── Extracted data

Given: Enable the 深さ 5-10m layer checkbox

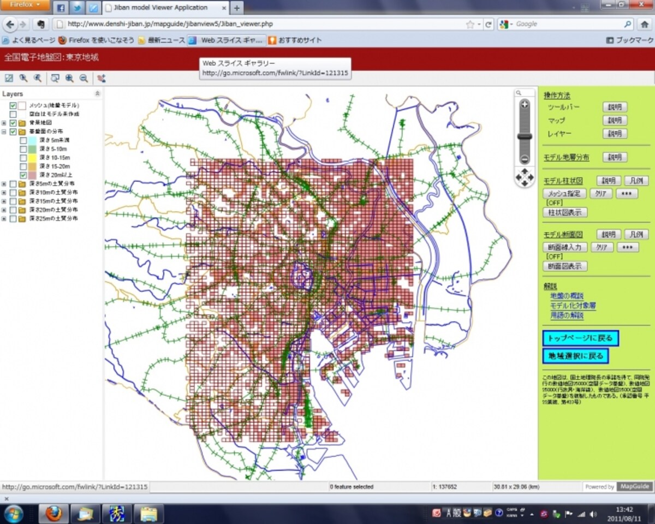Looking at the screenshot, I should click(23, 149).
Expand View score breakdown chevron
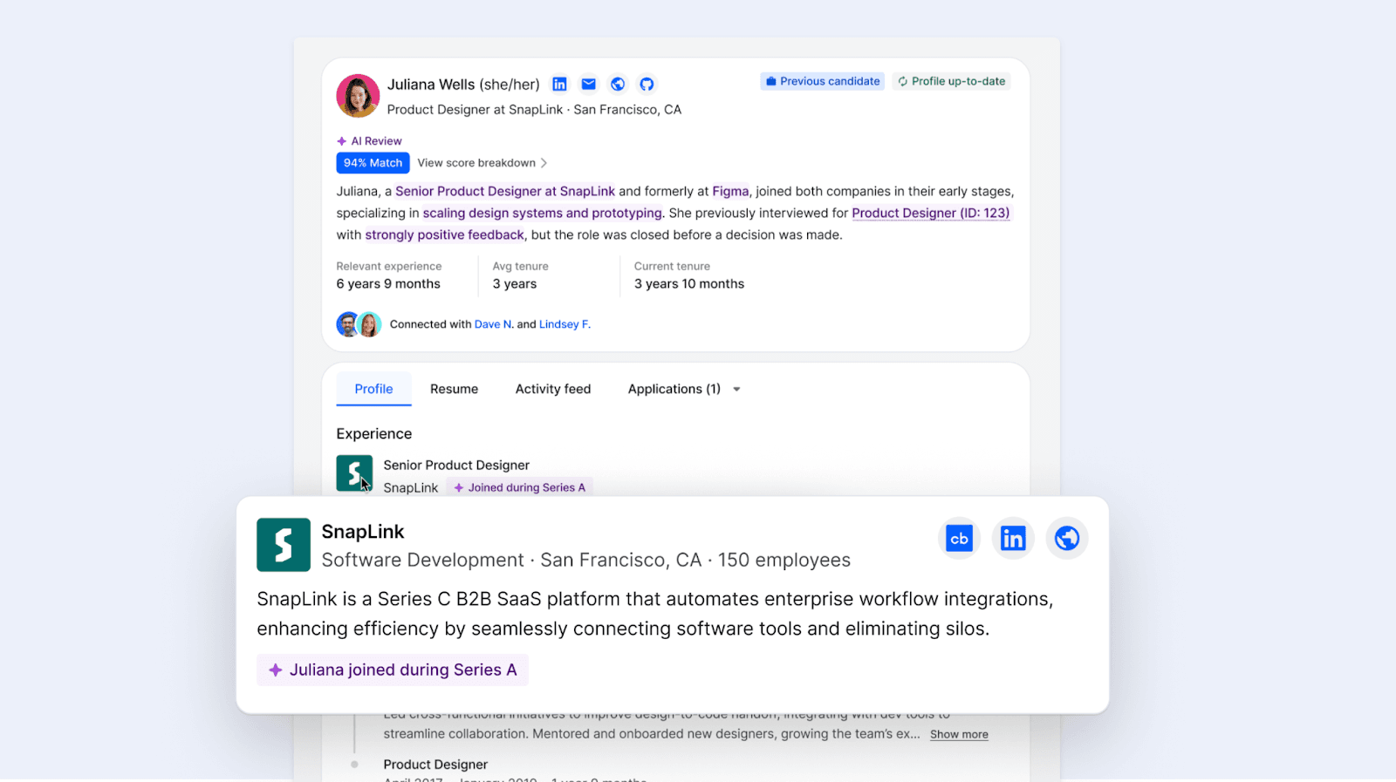This screenshot has width=1396, height=782. click(x=544, y=163)
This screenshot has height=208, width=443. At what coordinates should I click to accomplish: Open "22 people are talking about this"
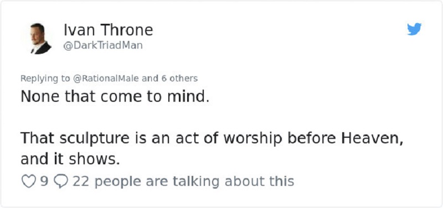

────

● **Problem description**
Reproduce all of the items above word for word and line for line. Leave out the pictures.

● **Solution to this exercise**
Given: Enable the 深さ 5-10m layer checkbox

Looking at the screenshot, I should click(23, 149).
Expand View score breakdown chevron
This screenshot has width=1396, height=782. click(x=544, y=163)
This screenshot has height=208, width=443. At what coordinates should I click to accomplish: Open "22 people are talking about this"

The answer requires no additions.